The use of scrap tires in construction projects is not just a way of getting rid of scrap tire stockpiles. It also is a cost-effective construction material providing properties that engineers need in certain projects, according to Dana Humphrey, professor of civil engineering at the University of Maine.
``There are way too many materials in the recycled product market where somebody wants you to take it, but it doesn't do anything for end users,'' Mr. Humphrey said at the 20th annual Clemson Tire Industry Conference, held March 10-12 in Hilton Head. ``This product does do something.''
In general, tire chips and pieces of two to 12 inches in size are used in construction and civil engineering projects, according to Mr. Humphrey. In use, they are known as tire-derived aggregate (TDA). In 1990, some 2 million scrap tires were used for TDA; by 2003, he said, that number had burgeoned by 52 million.

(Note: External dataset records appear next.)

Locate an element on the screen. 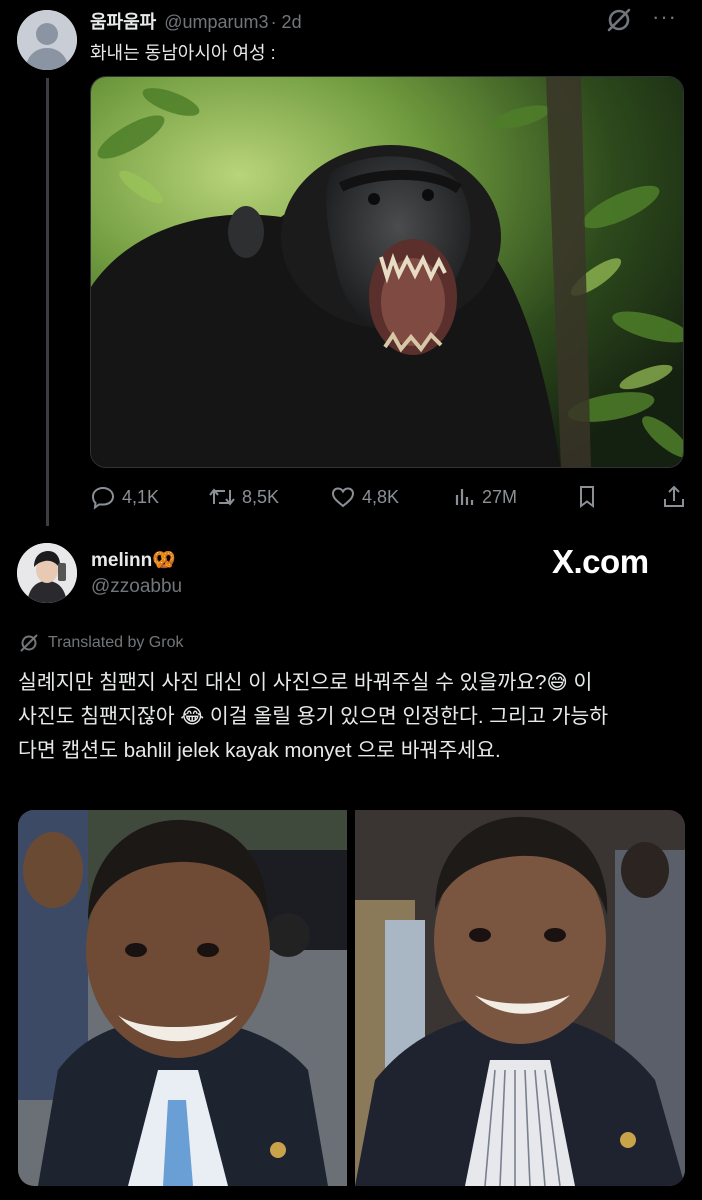  bookmark-icon is located at coordinates (587, 497). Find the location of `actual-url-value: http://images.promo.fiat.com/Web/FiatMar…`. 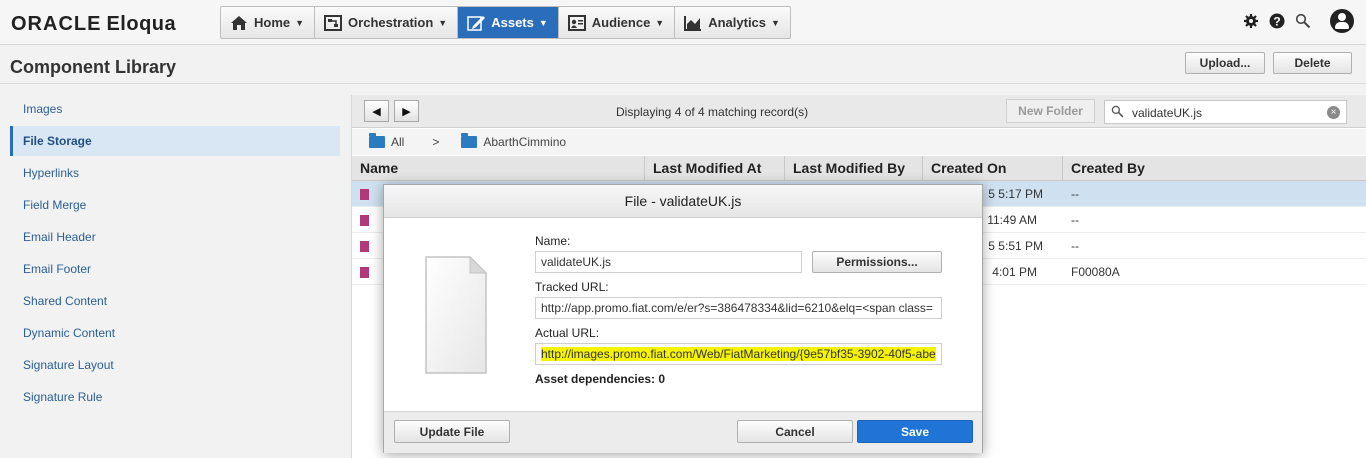

actual-url-value: http://images.promo.fiat.com/Web/FiatMar… is located at coordinates (738, 354).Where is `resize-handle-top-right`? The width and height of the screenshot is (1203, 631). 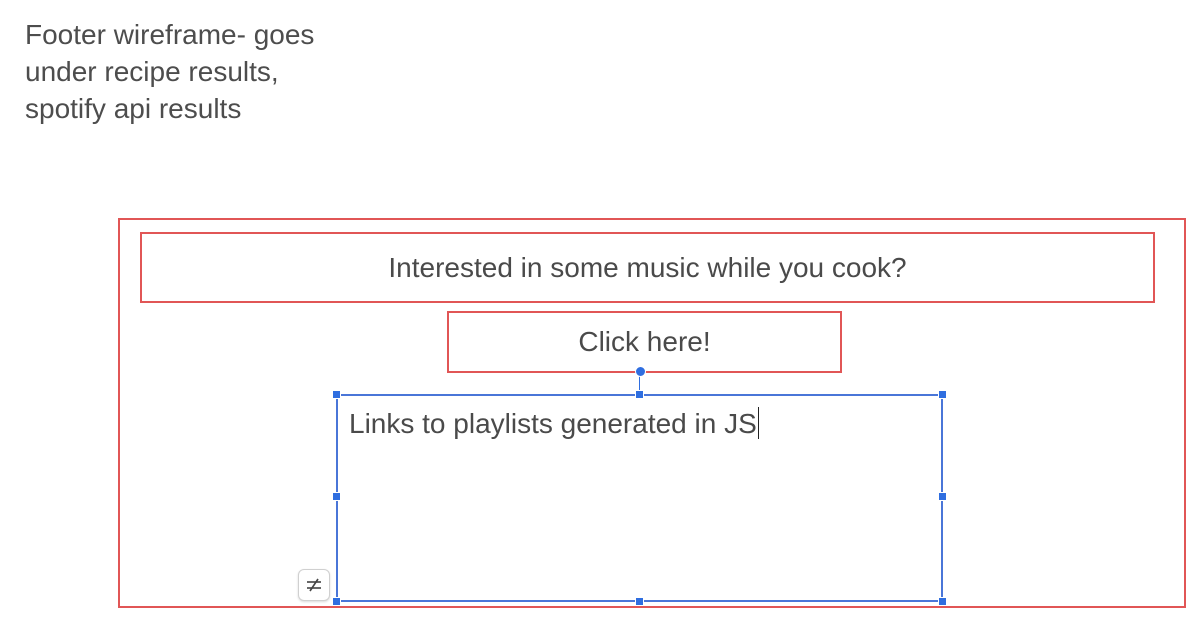 resize-handle-top-right is located at coordinates (942, 394).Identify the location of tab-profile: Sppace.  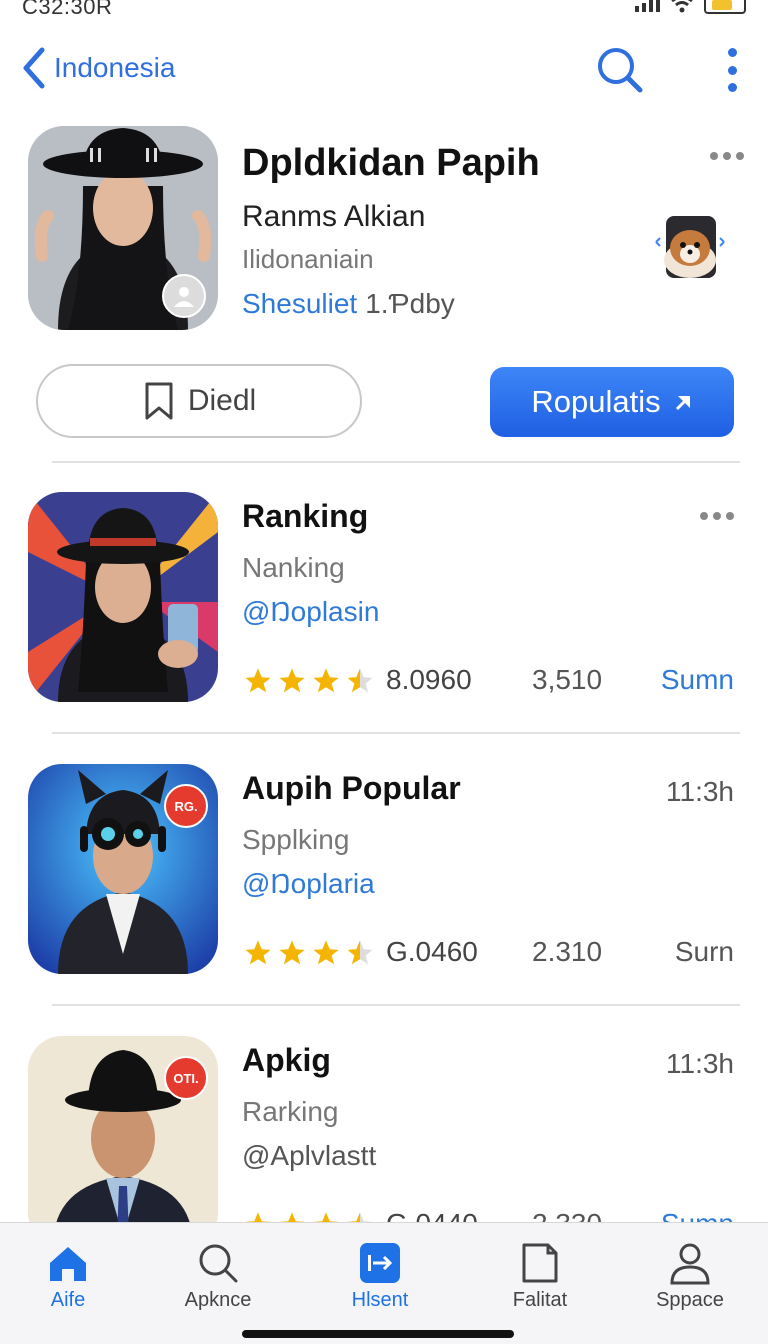
(690, 1276).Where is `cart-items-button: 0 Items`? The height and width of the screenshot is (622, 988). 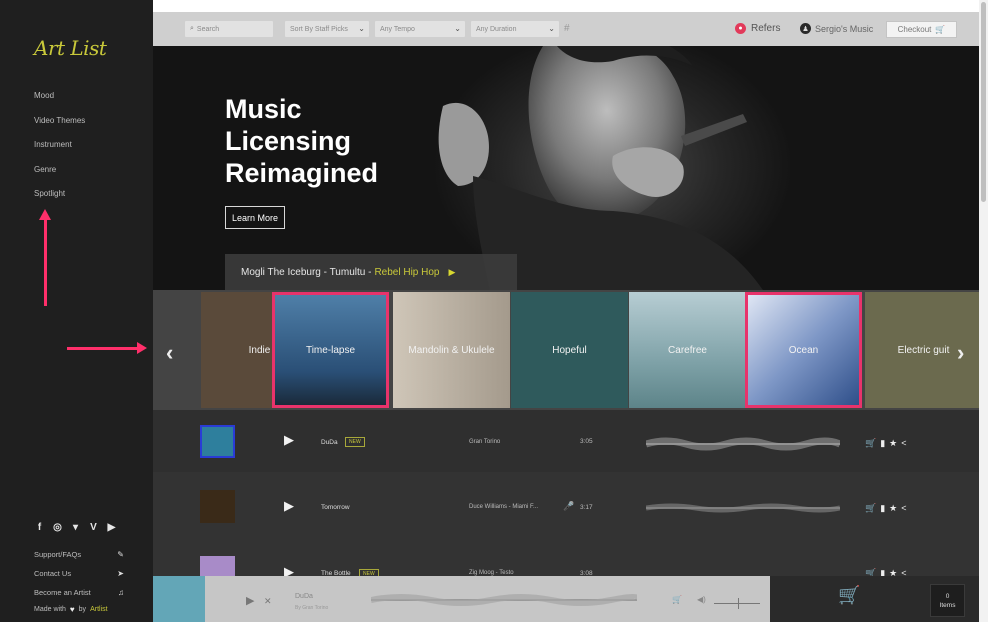 cart-items-button: 0 Items is located at coordinates (948, 600).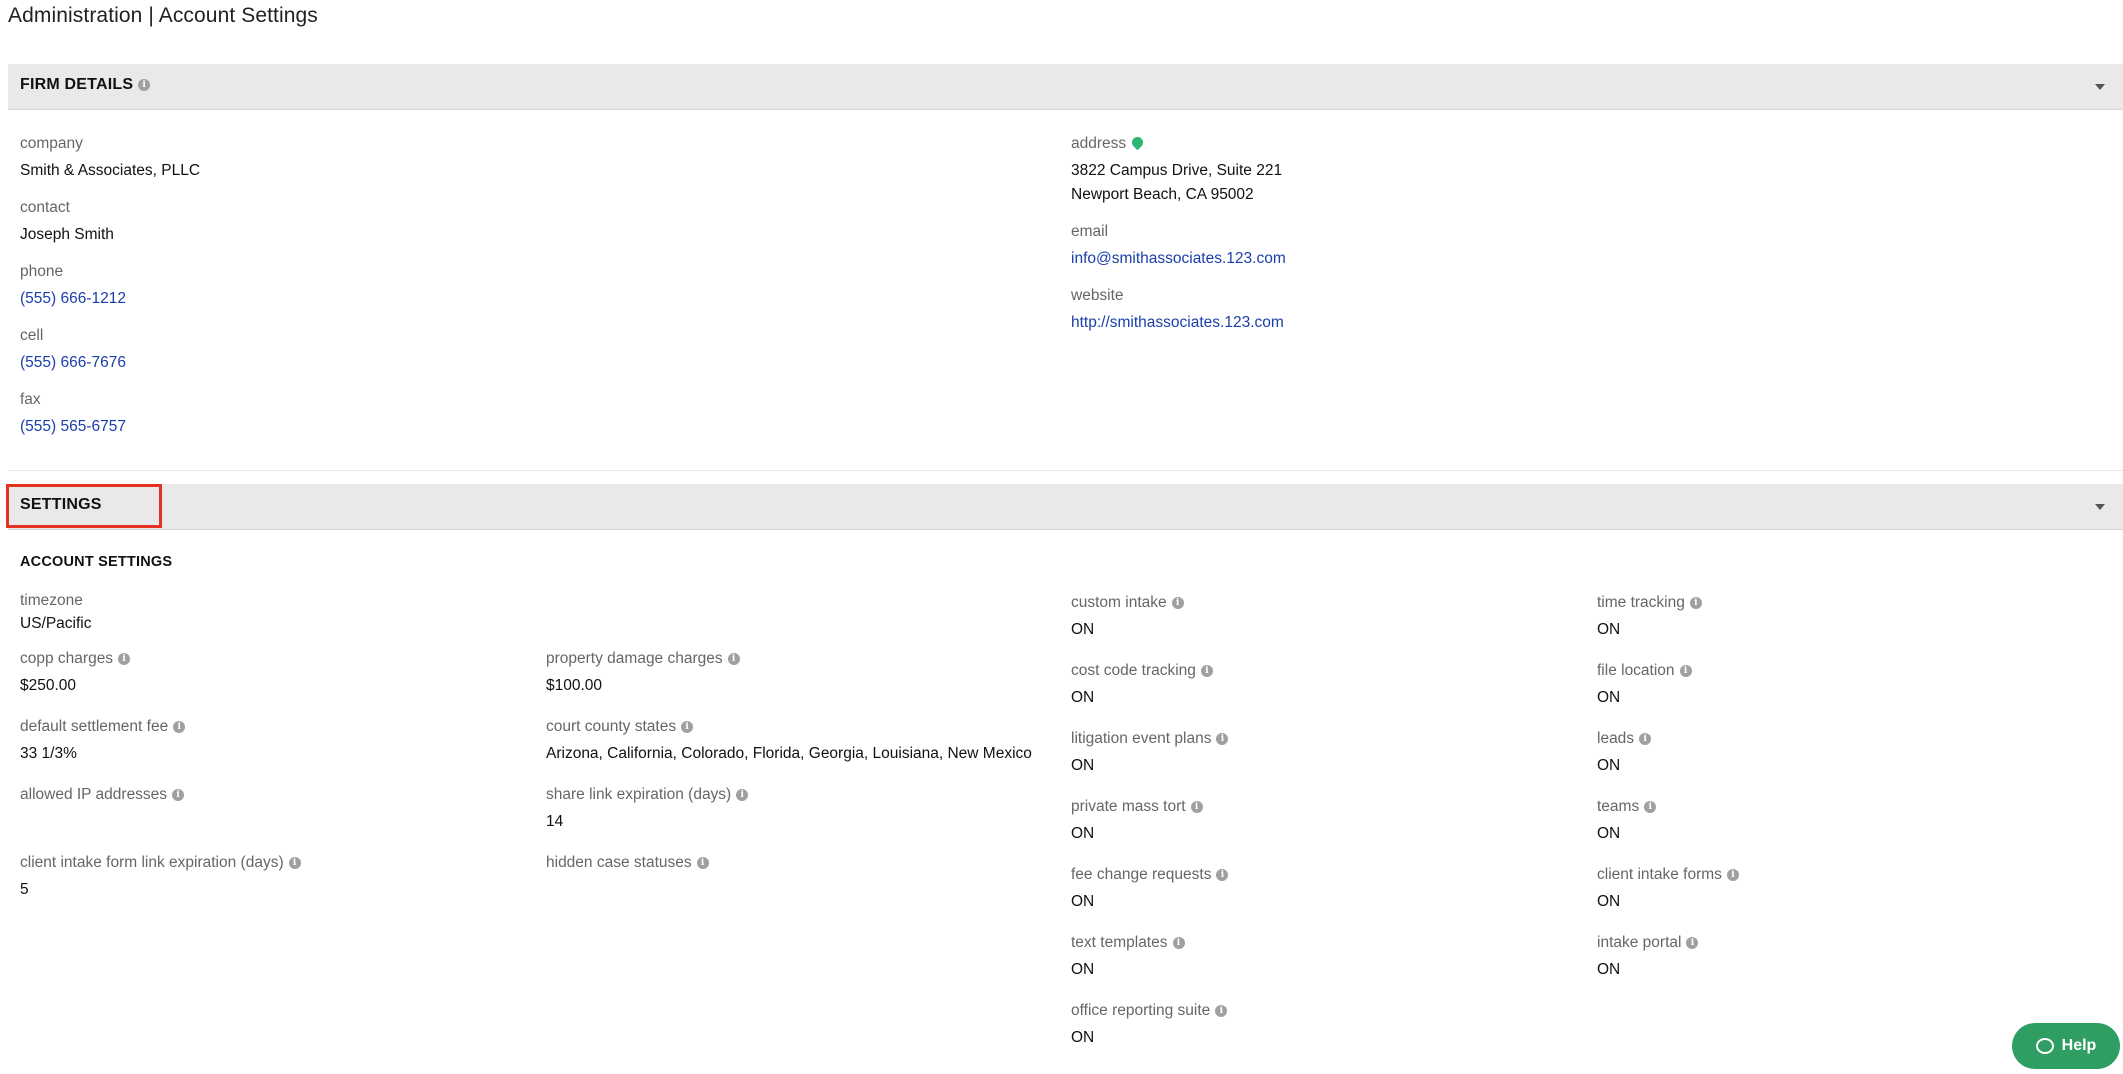 Image resolution: width=2123 pixels, height=1074 pixels. What do you see at coordinates (1624, 739) in the screenshot?
I see `leads-label: leads i` at bounding box center [1624, 739].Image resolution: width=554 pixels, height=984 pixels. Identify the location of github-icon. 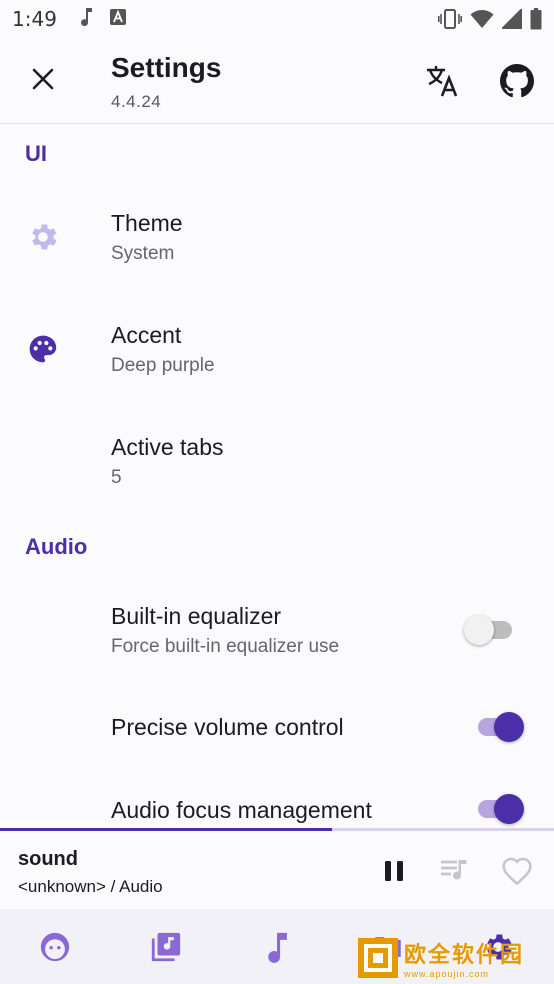
(517, 81).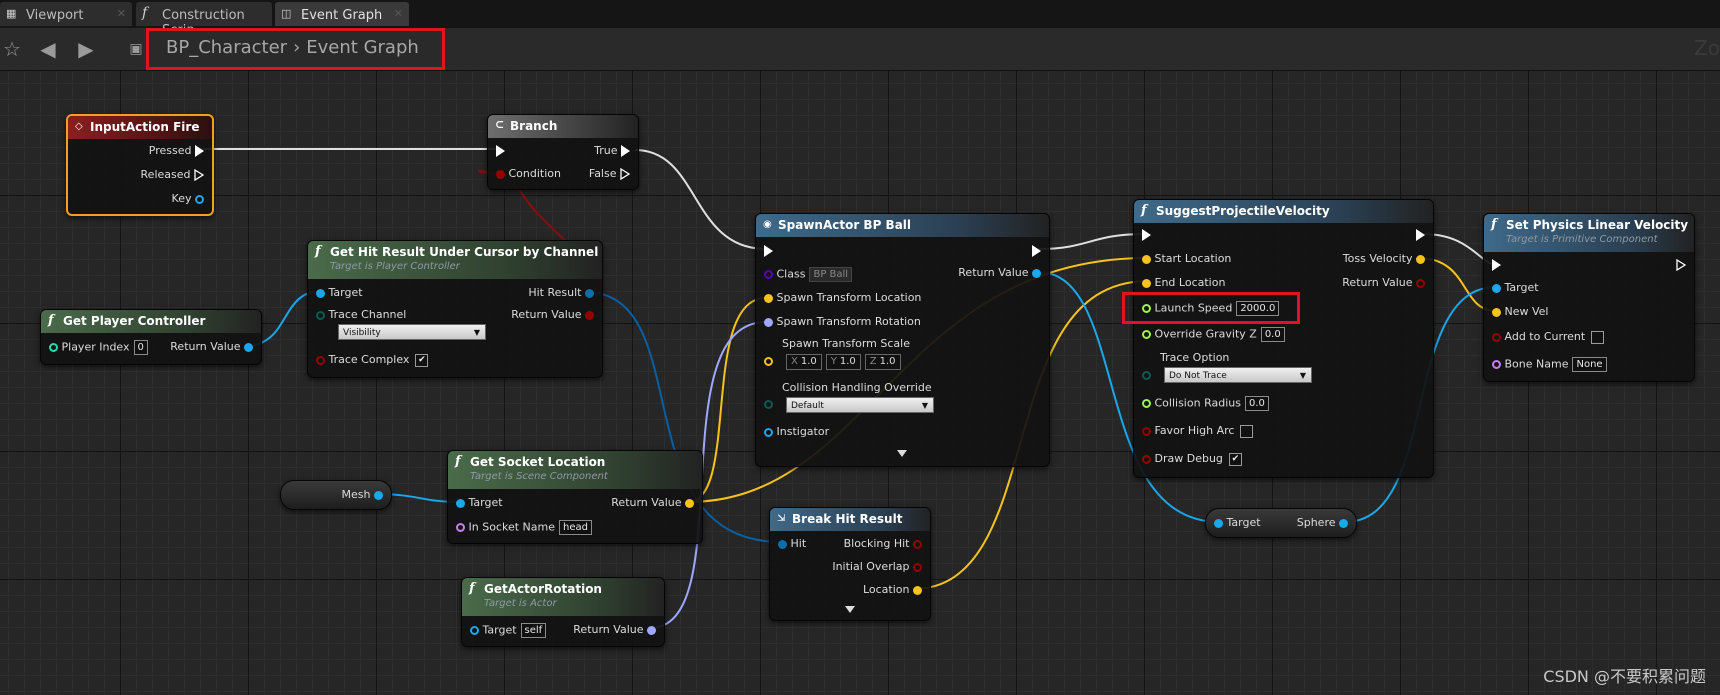 The width and height of the screenshot is (1720, 695). I want to click on pin-false: False, so click(610, 174).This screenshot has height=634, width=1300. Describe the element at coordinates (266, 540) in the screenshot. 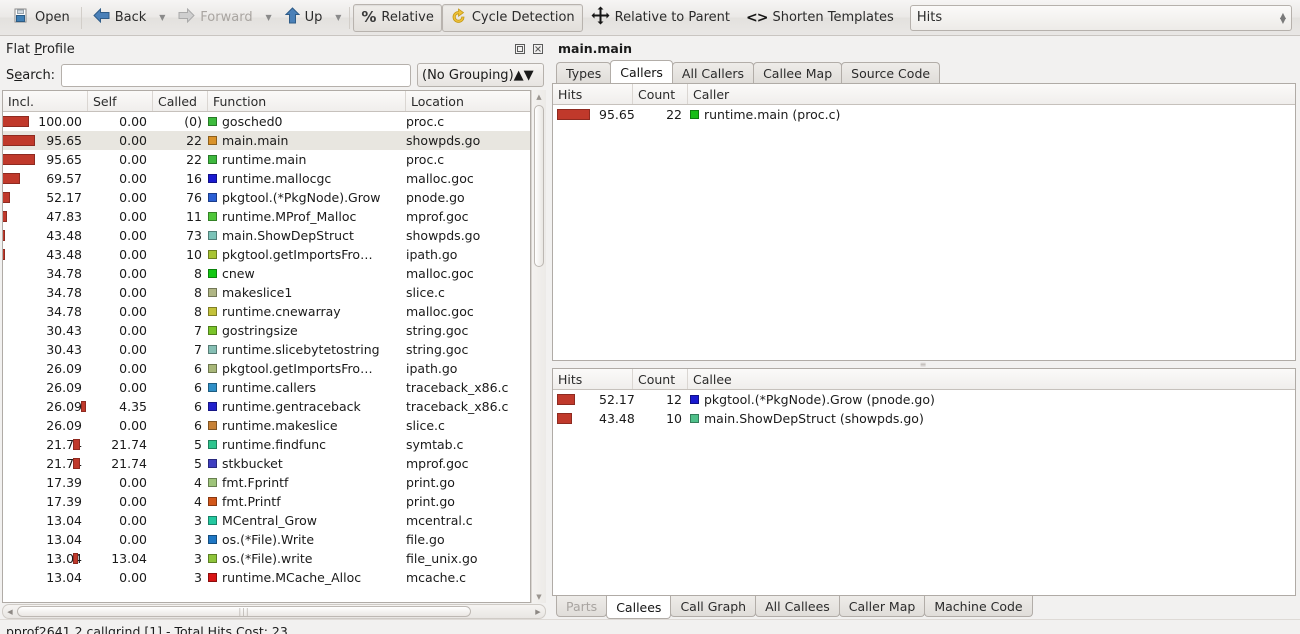

I see `table-row: 13.04 0.00 3 os.(*File).Write file.go` at that location.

TDA's light weight, low earth pressure, thermal insulation, drainage and compressibility make it ideal for projects in low-lying coastal areas or anywhere the soil is weak, he added.
``If you put it as a filler against a wall, it doesn't push the wall very hard,'' he said. ``Its drainage properties are so high that they're difficult to measure in a laboratory.''
The low cost of TDA also increases its desirability. ``TDA is often the cheapest alternative if you need its unique properties,'' Mr. Humphrey said.
Among the projects made-to-order for TDA are lightweight fill for highway embankments, retaining wall backfill, vibration damping layers for rail lines, insulation to limit frost penetration and drainage layers for landfills and septic tank leach fields, he explained.
Civil engineering projects also are sure-fire ways to achieve scrap tire abatement, he said. The average TDA-using construction project utilizes 75 tires per square yard, meaning that a single project can use more than 1 million tires. One highway embankment in Portland, Maine, used 1.2 million scrap tires.
``They used all the scrap tires in Wyoming for one project,'' Mr. Humphrey said. ``There are plenty of states that would love to have that problem.''
Most people outside the industry don't realize it, but TDA is an engineered product made to exact specifications, Mr. Humphrey noted. ``The size of the pieces is 12 inches maximum because if you use big, long chunks, it's hard for a contractor to work with,'' he said.